Envies qui se sont exprimées au travers de projets hip-hop, le combo rap Hocus Pocus pour 20Syl et Greem d’un côté, et le duo Beat Torrent formé par Atom et Pfel de l’autre. Aujourd’hui, ces deux entités, ces quatre têtes et ces huit mains ne font plus qu’un pour le bien du projet ranimé C2C. Un carré de DJ hip-hop qui secoue le dancefloor, comme le fut à l’époque Birdy Nam Nam, avant de succomber au côté obscur de la force, privilégiant le beat électronique à leurs racines. " On fait de la musique de manière électronique, ce qui explique sans doute que notre disque soit rangé dans ces bacs-là. C’est le plus souvent le sort réservé aux DJ. On comprend qu’il soit difficile de nous caser. Mais à part quelques morceaux, ‘Tetra’ est plus organique qu’électronique" , précise 20Syl.

Certains auraient pu croire que le groupe avait délaissé son hip-hop natal pour le BPM et l’attrait de salles plus remplies. "On n’est pas partis de ce postulat en tous cas ", rétorque Pfel. " C’est une question d’évolution dans nos goûts. Maintenant, on ne considère pas vraiment que ce que nous faisons peut être qualifié d’électro. Il s’agit d’un autre dérivé, peut-être même d’une famille nouvelle à l’horizon électronique "

Technique, le scratch n’est pourtant pas un genre facile d’accès. Il a fallu le rendre attractif. "Le scratch est arrivé de manière secondaire. On a composé des morceaux qu’on estimait cool, mélodiques, dansants, efficaces, comme le ferait n’importe quel producteur. Puis, la platine est venue jouer un rôle dans une phase de déconstruction où l’on a mis cette touche C2C ci et là, toujours avec parcimonie, sans entrer dans la démonstration, en tentant de rester léger, créatif, astucieux et en jouant sur l’aspect performance", explique 20Syl.

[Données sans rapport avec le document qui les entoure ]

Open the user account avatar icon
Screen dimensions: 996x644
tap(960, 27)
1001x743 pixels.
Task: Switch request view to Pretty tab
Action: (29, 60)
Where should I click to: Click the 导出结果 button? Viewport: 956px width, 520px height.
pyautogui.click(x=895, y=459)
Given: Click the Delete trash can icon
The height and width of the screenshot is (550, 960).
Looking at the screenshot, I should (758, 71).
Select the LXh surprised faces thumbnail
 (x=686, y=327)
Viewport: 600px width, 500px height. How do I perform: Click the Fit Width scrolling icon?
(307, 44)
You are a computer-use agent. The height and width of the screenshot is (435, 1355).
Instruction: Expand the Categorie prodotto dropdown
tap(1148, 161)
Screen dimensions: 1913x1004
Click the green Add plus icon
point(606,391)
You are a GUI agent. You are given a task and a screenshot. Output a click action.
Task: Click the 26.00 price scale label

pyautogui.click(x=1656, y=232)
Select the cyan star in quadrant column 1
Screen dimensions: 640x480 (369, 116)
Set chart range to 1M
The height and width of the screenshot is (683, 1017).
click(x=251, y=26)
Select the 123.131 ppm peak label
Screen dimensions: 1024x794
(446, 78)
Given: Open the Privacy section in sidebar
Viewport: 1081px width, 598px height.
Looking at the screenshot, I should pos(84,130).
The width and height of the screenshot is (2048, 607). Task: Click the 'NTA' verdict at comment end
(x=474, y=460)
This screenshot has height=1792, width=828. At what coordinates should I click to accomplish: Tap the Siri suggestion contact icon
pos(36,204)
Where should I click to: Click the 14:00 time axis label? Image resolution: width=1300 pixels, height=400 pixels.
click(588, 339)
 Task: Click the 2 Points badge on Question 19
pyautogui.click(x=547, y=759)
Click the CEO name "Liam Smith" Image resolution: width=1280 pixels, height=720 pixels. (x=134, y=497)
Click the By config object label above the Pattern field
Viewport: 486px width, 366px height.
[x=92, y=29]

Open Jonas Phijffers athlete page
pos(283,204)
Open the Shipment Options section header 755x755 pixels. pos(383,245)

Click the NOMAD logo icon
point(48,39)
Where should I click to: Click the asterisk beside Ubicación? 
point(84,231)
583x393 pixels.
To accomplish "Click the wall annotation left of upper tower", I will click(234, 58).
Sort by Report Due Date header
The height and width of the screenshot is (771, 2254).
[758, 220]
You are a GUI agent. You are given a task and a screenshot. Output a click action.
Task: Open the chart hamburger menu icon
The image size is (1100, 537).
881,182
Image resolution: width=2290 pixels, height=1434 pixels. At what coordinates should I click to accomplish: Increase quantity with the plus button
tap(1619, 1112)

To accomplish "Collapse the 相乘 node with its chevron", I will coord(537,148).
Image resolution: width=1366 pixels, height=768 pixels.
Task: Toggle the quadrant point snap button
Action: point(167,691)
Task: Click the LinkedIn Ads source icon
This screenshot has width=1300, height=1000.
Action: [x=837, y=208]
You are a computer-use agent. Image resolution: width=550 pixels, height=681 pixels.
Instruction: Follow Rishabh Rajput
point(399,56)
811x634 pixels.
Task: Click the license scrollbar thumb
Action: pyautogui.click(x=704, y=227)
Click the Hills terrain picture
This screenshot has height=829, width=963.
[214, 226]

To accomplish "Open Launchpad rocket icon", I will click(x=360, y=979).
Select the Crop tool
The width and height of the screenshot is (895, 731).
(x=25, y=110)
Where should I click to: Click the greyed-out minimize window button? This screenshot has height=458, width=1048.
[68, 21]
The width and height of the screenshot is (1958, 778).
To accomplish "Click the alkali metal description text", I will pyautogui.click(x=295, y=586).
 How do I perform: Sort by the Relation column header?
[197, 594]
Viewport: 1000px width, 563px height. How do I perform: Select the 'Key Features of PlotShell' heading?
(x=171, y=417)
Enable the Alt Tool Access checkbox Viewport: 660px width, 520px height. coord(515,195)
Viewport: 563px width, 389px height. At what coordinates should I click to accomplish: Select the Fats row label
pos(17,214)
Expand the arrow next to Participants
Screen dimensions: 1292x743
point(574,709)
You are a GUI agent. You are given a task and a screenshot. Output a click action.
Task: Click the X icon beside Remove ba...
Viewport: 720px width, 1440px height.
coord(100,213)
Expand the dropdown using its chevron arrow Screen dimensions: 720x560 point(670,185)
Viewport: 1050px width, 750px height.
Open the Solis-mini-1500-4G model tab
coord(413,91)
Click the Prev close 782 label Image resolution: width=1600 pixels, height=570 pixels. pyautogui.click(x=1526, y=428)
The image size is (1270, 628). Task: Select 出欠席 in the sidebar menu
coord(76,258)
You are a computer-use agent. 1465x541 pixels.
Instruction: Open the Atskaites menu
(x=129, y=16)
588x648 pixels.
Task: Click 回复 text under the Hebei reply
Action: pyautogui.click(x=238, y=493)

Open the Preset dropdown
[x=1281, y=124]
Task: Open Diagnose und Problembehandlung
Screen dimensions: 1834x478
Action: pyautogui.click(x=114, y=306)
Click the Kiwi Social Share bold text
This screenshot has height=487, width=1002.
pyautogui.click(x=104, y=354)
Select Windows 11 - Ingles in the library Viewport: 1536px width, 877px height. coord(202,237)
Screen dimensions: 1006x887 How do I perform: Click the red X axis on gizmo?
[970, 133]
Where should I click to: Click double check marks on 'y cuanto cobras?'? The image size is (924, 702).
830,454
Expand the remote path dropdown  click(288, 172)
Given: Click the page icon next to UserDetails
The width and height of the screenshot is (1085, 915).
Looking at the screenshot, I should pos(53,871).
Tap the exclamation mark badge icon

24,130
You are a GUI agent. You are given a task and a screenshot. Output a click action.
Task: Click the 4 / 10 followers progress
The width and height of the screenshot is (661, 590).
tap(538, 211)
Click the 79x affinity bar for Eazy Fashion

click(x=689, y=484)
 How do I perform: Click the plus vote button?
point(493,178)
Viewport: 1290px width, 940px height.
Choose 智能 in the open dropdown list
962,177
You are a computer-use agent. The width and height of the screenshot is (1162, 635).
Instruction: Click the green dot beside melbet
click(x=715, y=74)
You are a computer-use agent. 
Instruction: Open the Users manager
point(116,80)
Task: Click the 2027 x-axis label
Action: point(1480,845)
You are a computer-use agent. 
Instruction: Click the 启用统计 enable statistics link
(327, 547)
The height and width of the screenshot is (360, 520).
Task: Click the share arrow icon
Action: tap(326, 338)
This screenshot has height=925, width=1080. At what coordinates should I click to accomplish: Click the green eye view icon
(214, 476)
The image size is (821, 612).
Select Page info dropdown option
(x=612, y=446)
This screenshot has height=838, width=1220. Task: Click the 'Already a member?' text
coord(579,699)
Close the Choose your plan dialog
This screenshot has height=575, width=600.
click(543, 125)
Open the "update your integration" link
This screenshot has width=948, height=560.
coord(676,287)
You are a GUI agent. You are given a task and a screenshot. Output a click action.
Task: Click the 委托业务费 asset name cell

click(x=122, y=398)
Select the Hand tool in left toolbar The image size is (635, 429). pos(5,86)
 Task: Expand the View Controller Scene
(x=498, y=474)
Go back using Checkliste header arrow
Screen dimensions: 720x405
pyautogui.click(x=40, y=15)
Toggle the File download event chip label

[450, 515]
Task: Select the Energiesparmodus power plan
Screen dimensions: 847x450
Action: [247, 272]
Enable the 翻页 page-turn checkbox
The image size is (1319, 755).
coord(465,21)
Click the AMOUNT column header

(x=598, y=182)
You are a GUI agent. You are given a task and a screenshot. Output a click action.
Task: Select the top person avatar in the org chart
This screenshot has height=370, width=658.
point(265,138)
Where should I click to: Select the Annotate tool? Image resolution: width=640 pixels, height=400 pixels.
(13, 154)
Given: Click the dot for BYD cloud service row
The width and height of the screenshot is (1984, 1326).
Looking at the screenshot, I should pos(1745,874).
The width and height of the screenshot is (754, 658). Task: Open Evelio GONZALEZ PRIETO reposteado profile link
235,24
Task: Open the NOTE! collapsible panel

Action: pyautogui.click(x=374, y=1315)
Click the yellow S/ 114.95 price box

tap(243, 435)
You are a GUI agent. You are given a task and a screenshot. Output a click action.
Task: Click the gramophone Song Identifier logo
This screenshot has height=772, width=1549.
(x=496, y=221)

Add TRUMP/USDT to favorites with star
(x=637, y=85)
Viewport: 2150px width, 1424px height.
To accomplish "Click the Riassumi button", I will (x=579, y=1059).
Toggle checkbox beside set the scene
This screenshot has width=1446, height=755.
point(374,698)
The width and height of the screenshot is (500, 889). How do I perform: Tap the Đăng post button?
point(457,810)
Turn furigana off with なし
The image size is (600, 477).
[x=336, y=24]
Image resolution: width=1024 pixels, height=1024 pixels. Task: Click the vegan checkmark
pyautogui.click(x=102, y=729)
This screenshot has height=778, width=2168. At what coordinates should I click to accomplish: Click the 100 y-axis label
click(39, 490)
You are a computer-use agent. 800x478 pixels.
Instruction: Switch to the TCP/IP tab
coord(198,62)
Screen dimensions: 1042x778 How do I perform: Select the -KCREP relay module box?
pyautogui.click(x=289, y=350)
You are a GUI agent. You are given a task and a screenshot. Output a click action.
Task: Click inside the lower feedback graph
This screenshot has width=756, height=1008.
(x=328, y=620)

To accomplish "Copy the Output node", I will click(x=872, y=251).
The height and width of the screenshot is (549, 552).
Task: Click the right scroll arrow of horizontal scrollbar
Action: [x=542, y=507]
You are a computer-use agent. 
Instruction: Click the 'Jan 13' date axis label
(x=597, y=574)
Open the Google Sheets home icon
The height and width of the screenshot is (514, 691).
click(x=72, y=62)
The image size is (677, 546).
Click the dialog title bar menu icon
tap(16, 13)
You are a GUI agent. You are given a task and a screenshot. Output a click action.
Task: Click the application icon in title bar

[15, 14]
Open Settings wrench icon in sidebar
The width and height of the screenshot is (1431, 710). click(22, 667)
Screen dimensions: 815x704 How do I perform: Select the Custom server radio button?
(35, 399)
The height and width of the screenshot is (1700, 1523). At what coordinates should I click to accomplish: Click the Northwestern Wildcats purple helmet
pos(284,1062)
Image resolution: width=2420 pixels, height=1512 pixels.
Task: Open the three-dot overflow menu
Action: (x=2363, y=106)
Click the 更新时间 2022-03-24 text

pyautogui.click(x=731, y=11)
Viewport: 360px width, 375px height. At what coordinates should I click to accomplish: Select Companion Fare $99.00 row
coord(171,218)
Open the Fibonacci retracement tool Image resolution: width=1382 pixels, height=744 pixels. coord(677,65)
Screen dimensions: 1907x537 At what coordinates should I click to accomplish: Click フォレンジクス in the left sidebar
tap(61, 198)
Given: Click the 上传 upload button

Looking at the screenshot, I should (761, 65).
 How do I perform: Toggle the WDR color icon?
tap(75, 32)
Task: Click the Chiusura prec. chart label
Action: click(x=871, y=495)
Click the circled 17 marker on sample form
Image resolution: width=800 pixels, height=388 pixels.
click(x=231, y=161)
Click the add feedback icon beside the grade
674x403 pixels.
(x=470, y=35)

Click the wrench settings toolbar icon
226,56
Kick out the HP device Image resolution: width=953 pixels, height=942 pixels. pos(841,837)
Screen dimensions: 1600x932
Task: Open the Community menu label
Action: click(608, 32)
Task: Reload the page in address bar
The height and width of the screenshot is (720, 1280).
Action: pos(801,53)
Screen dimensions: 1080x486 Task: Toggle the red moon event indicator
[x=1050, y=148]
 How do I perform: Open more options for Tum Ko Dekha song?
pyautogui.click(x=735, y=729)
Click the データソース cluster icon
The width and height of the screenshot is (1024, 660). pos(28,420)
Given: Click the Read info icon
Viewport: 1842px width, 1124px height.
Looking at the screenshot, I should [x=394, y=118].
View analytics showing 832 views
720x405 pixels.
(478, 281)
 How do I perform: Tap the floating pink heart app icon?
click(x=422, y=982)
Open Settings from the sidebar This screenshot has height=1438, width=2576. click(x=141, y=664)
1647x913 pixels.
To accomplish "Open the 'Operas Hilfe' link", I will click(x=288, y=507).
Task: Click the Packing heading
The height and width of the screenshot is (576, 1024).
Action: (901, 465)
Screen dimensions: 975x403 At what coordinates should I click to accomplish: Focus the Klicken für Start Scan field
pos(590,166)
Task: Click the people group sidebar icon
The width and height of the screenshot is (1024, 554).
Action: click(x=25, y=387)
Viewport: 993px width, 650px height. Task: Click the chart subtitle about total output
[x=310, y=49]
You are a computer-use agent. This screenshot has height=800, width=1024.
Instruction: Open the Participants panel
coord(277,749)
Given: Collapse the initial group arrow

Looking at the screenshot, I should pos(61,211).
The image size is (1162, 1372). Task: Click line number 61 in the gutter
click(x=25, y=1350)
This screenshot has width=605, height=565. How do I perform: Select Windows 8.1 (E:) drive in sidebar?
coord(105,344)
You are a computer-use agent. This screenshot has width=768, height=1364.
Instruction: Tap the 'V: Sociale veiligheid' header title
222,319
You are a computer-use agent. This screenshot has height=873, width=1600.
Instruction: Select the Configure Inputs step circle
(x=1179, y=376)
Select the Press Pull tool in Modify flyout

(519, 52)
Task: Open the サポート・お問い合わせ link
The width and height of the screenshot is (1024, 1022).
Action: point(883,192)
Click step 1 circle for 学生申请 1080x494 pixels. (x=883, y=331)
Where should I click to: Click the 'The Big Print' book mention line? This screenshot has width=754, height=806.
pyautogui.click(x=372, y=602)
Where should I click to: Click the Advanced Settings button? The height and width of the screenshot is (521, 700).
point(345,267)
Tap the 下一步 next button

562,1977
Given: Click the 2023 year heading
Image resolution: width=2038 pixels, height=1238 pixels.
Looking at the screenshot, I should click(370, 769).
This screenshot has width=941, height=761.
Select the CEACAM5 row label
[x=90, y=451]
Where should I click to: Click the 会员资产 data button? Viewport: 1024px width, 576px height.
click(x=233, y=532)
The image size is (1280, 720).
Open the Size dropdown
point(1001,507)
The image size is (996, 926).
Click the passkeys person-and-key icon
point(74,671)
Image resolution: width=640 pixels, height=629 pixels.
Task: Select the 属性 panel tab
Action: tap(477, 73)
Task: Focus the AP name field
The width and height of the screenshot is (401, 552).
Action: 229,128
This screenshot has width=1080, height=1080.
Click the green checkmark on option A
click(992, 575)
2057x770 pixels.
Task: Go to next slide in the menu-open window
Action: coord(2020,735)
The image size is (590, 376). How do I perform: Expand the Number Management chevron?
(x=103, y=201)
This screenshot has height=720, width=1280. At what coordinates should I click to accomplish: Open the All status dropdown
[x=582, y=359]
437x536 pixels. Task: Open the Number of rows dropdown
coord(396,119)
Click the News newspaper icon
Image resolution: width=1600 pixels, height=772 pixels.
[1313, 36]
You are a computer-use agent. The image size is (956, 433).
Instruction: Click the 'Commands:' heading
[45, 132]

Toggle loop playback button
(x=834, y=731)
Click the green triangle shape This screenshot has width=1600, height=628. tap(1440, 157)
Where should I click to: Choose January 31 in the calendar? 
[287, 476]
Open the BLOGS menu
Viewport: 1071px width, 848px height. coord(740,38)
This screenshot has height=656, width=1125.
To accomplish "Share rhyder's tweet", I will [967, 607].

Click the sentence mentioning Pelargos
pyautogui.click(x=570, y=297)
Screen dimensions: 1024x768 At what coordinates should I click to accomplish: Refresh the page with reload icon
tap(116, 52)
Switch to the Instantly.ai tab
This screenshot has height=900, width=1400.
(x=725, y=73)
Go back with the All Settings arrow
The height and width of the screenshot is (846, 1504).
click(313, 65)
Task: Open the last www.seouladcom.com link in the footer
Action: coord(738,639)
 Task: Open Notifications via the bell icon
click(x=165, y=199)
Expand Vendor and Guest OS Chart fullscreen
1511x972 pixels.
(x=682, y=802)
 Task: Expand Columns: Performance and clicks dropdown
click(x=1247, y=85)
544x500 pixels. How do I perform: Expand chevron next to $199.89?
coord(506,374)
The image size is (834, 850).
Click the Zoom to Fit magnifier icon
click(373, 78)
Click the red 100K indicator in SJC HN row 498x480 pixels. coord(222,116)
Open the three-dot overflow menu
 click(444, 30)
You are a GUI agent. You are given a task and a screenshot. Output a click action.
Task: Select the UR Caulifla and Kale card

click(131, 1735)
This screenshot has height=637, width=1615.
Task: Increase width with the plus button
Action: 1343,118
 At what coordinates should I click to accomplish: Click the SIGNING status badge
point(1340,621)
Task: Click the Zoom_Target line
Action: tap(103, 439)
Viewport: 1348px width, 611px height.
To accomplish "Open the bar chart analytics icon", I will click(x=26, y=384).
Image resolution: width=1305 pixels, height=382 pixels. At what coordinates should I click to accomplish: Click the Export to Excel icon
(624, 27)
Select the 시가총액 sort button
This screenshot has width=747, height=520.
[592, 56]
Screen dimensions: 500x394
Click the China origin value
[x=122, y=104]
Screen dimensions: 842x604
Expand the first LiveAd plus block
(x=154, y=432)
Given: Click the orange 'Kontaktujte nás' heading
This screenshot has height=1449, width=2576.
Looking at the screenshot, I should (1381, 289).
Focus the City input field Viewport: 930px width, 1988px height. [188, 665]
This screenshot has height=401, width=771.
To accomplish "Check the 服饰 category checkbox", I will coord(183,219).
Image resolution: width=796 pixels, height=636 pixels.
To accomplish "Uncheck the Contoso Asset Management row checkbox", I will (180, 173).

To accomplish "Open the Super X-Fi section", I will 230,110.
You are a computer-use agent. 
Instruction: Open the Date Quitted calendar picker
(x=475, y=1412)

A l’écoute de "Tetra", on se dit que s’il existait, à l’instar du rap dit conscient - à la base de la culture du hip-hop avec toutes les valeurs positives qu’il véhicule - un scratch conscient, ces gars-là en seraient les dépositaires. Leur musique est véhicule de bonne humeur, comme le confirme 20Syl. "Il y a un côté ‘feel good music’, ce petit truc qui te met bien, qui donne la banane." Et Greem de conclure : "Cela vient aussi du choix de sonorités chaleureuses, de samples qui accentuent cette sensation de bien-être. On joue beaucoup avec les émotions, en puisant dans la soul voire parfois dans des textures gospel. Il en va de même sur scène. On scratche, certes, mais on saute également, on rappe, on frappe les cymbales et, en fin de compte, on s’éclate, ce qui doit aussi jouer de cette ambiance positive qui en ressort."

A voir le succès de ces quatre B-boys dans le vent, on se dit tout bêtement que le ciel est sans doute la limite. A moins de voir le quatuor emprunter le même genre de trajectoire que ses collègues Birdy, voulant jouer les bolides au détriment de la subtilité pour finalement y perdre leur identité. Au-delà des envies de tuning, c’est souvent la qualité du moteur qui fait les grosses cylindrées.